The North Sea is no longer a stomping ground for ‘elephant hunters’, according to a top oil exec.
Martin Bachmann, Wintershall’s head of exploration and production for Europe & the Middle East, said the North Sea’s defining moment in the downturn is the introduction new, nimbler players to the sector.
“You can see how the big players like Shell and to some degree BP are pulling back from the North Sea,” he said.
“I think the winners in this downturn will be those who really focus on it.
“The North Sea shouldn’t be your number 20 asset in a list of 25. I think we’ll see a lot more of the smaller players, who really focus on the particular challenges of the North Sea. Those will be the winners.
“In some ways, Wintershall is doing that in Norway. Our Maria field was drilled the first time in the 1980s by Statoil.
“At that time, they were hunting elephants.
“When you’re hunting elephants, you’re not spending much time on the little rabbit.
“For us, the little rabbit gives us a good meal.
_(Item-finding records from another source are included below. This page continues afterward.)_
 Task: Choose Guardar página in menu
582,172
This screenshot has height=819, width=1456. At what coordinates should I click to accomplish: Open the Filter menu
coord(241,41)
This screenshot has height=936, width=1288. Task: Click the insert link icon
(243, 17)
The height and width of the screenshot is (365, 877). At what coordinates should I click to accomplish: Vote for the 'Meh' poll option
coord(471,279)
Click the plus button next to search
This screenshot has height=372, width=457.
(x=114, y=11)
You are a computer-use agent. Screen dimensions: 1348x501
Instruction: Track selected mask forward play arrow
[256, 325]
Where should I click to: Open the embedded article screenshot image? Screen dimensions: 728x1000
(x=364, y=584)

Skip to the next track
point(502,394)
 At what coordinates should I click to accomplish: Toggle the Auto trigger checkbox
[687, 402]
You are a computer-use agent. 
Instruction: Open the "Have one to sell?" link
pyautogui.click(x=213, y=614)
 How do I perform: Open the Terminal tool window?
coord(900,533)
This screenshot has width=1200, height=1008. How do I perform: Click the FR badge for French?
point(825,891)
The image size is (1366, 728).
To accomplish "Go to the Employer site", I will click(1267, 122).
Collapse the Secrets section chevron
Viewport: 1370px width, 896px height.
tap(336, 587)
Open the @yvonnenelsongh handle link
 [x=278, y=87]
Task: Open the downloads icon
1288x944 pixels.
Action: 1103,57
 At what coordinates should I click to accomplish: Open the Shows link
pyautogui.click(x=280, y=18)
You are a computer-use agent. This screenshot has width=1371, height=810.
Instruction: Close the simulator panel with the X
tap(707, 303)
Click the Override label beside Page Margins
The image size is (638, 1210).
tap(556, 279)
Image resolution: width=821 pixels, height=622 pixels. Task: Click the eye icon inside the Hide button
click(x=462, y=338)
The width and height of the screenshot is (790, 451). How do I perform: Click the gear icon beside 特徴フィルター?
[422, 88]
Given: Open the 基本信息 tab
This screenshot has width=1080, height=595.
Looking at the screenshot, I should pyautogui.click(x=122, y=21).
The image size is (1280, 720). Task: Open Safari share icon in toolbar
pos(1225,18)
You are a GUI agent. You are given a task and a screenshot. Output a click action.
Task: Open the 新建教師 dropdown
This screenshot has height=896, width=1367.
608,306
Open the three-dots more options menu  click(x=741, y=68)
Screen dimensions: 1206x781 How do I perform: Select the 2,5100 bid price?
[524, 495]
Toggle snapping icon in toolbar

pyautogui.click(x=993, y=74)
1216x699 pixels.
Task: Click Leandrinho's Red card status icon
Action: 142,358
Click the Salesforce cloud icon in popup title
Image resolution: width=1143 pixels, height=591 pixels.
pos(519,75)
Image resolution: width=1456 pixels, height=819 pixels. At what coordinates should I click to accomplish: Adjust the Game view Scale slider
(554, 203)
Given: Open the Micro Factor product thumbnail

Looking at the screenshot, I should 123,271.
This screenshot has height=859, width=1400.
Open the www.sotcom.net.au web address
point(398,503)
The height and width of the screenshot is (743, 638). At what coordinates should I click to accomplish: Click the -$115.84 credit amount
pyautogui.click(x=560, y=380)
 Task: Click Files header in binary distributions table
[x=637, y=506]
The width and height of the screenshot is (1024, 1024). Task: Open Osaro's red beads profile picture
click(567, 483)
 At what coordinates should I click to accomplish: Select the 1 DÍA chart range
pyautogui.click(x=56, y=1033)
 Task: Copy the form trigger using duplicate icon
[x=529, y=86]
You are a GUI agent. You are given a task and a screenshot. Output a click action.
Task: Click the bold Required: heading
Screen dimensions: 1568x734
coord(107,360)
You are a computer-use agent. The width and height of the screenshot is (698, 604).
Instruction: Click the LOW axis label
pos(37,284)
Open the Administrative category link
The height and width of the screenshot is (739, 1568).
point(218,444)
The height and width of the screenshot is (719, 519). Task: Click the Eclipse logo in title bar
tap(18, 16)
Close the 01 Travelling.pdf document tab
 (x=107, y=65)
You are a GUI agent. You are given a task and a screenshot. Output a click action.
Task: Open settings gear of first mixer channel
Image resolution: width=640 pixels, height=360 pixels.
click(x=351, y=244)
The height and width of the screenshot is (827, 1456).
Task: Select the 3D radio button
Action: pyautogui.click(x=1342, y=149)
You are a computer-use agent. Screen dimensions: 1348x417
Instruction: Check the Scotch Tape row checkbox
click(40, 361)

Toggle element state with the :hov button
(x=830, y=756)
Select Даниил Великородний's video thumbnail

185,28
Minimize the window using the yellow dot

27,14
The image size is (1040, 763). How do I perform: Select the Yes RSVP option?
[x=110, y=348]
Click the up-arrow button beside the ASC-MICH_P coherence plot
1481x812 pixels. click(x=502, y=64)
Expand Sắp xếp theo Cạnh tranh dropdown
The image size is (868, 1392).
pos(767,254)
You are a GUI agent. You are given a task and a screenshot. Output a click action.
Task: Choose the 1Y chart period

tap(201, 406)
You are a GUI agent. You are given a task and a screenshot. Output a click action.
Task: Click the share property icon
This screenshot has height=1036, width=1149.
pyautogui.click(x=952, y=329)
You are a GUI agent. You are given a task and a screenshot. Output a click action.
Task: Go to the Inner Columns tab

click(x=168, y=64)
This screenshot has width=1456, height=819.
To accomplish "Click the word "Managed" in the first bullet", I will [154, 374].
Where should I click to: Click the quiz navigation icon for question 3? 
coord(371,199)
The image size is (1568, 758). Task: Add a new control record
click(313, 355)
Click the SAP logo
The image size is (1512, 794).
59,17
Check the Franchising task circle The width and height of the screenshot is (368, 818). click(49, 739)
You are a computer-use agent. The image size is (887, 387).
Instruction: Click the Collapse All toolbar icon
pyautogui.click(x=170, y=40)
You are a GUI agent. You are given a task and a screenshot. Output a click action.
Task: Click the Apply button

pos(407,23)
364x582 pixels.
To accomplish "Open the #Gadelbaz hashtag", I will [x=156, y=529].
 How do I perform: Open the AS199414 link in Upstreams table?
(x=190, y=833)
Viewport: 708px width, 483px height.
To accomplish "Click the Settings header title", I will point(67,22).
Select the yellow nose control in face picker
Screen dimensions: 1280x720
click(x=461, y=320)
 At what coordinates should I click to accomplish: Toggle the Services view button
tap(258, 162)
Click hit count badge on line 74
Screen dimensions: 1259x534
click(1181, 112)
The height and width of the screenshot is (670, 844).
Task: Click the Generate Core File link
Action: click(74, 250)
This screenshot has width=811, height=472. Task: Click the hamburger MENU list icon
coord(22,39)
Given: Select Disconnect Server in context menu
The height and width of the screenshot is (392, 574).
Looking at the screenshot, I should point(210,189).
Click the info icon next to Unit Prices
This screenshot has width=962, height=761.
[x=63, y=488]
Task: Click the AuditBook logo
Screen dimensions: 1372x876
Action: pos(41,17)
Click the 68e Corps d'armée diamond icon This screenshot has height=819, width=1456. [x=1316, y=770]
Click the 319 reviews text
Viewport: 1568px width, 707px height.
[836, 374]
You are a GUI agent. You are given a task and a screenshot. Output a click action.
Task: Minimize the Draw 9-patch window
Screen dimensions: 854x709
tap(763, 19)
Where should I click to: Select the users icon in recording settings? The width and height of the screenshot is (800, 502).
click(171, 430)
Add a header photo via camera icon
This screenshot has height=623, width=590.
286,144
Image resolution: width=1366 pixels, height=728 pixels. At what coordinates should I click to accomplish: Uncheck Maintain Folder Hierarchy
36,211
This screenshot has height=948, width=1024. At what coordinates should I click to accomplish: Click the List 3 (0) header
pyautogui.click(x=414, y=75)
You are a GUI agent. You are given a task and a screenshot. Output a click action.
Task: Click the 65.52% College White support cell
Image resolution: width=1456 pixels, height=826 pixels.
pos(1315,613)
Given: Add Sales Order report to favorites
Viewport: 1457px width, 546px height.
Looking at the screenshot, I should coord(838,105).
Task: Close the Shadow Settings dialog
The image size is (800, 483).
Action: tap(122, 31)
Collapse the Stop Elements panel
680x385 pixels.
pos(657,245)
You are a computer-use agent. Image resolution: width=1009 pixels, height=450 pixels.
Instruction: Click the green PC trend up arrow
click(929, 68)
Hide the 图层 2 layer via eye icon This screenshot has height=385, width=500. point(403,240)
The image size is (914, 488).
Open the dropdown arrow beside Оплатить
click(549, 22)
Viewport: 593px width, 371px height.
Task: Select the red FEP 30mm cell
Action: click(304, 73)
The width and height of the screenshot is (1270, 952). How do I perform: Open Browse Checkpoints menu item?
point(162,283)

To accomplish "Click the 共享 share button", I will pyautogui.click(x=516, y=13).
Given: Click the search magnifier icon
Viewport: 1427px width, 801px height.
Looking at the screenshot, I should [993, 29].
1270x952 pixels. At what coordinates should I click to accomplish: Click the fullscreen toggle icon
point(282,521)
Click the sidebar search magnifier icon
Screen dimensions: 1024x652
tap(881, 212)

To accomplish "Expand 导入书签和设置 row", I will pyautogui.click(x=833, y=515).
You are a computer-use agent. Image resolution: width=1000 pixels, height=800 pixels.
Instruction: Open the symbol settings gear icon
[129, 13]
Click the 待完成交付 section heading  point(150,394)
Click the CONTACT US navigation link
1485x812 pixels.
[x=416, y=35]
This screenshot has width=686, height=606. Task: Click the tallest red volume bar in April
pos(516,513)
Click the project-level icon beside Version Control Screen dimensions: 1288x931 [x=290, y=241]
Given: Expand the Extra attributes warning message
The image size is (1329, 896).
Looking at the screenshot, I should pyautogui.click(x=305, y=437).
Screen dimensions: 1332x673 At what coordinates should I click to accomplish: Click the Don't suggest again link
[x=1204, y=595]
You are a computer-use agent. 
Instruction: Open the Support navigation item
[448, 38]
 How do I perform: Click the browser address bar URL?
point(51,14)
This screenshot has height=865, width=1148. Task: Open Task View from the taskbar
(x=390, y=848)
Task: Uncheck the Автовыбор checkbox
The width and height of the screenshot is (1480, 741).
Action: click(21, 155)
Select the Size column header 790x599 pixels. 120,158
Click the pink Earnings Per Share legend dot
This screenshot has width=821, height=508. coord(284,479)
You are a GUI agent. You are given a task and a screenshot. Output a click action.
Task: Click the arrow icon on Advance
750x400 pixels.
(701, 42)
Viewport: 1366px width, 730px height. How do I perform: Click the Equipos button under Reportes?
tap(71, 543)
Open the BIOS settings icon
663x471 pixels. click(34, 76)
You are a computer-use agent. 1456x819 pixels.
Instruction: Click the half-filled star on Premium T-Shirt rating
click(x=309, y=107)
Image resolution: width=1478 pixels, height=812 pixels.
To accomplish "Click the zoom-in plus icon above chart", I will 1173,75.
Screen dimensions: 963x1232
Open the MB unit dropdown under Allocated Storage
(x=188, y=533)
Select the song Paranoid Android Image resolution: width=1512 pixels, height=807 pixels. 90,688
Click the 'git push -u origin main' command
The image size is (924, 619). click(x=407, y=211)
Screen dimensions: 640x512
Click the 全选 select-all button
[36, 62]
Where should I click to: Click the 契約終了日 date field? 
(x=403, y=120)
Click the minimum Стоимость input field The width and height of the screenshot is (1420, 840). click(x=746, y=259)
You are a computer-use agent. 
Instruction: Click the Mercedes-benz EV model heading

We’re quite happy dealing with the rabbit.
“And I think this is exactly what we’re seeing in the North Sea. If you have assets in the North Sea, but where you’re really focused is Brazil, East Africa and the Gulf of Mexico, then the North Sea will not get the attention it deserves.”
His comment come as newcomers Delek and Chyrsaor snapped up North Sea stakes from Ithaca and Shell.
Before joining Wintershall, Mr Bauchmann spent 17 years with Shell, including serving as its general manager in the North Sea and the vice president for Shell Energy Europe.
He has spent the bulk of his career navigating the intricacies of the North Sea exploration.
Speaking to Energy Voice at Wintershall’s headquarters in Kassel, Germany, he said: “The North Sea has quite different areas.
“If you look at the Southern North Sea, it is mainly a gas basin, which is already mature and in a different situation than the Norwegian North Sea, which is much further north, but much less mature and you’re still able to find bigger fields.
“What’s common to all of them is the intense cost pressure, which recently set in and I think we’ve seen that across the path. People have been really focusing on how do we bring the costs down, because normally if you don’t manage to do that and if the oil prices collapses 70% it means you very quickly come to the point where you have to abandon installations.
“This is a very important milestone when you decide to close and abandon an installation, because you start to get into problems about how you use your infrastructure and the dominoes start to fall.
“And very quickly you’re closing your installation, but suddenly the field next to it has to cover much higher costs for the pipeline, which means they will also have to close and so on until resources are lost.
“That’s why the whole industry has had to focus very hard on its costs.”
For Wintershall, that meant re-shaping its portfolio. In 2014, it decided to pull-out of Catcher.
“We pulled out right before the oil price drop,” he said.
“For us it was simply a question of focusing our activities and portfolio offshore in northwest Europe. We had such a great portfolio in Norway, which we were operating ourselves. We couldn’t give the necessary attention to Catcher, when we weren’t the operator, so we were better at selling it to someone who could and wanted to.”
Following its Catcher sell-off, the asset, which would become the jewel in Wintershall’s portfolio crown, is its Maria development.
Bachmann said: “We took the investment decision on Maria right at the bottom of the market. Most people would have pushed it out and said, ‘Wait we need to see what happens and be careful’. We were actually very confident about this project and that the way we had designed it would be an attractive project even in this very depressed market. That’s what makes Maria special.”
Maria’s expected to start production in 2018. It has an estimated reserves of 180 million barrels of oil equivalent (boe). Two subsea templates are being tied back to the nearby Kristin, Heidrun and Asgard B platform, eliminating the need for a new platform.
“That surrounding infrastructure will be there much longer, because of the oil that comes from Maria, so the jobs on that infrastructure will be there for much longer than if had just used its own oil,” Bachmann added.
Maria serves as an example for how technology can help clinch the industry’s recovery, according to the industry veteran, who speaks German, English, Dutch, French and Spanish.
“I think all of these downturns have all been different. I think we learn different things from them each time, so I think it’s too easy of thing to say that we never learn and always repeat the same mistakes,” Bachmann said
“What has always brought us back from the downturn, the constant in this is how technology always moved forward.
“It’s how technology helped us readjust, become competitive again and help us make the next move. It’s going to be the same this time. Technology will be key in bringing the costs down and making us competitive again in the North Sea. And I think it’s a good environment. It’s an environment where technological innovation is generally welcomed.”